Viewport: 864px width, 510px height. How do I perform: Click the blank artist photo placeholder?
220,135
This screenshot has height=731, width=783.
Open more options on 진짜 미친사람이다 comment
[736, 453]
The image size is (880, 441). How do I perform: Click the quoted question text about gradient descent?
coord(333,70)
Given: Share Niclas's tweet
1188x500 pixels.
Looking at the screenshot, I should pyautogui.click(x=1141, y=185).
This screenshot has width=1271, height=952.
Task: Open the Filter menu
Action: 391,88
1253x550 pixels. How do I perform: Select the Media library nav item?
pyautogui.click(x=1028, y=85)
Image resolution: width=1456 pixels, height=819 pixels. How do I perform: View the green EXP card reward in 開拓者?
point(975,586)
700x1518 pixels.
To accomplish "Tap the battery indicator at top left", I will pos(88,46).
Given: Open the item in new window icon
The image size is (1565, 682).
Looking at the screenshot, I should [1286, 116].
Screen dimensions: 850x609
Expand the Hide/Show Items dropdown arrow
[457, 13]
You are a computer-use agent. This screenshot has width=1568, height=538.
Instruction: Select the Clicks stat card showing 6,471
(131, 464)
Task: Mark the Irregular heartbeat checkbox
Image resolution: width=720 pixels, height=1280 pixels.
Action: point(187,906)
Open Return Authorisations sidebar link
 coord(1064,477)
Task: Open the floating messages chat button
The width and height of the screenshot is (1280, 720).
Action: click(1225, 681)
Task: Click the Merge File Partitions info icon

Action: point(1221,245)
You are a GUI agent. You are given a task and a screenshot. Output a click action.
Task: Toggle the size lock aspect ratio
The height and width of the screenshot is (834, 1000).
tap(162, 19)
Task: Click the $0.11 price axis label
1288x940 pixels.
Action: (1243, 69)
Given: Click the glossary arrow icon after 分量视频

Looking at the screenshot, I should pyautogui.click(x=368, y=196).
···
§ **Task objective**
Among the lines above, return those that contain the string "agent".

§ **Task solution**
You are a computer-use agent. This screenshot has width=1568, height=538.
You are a GUI agent. You are given a task and a screenshot. Output a click action.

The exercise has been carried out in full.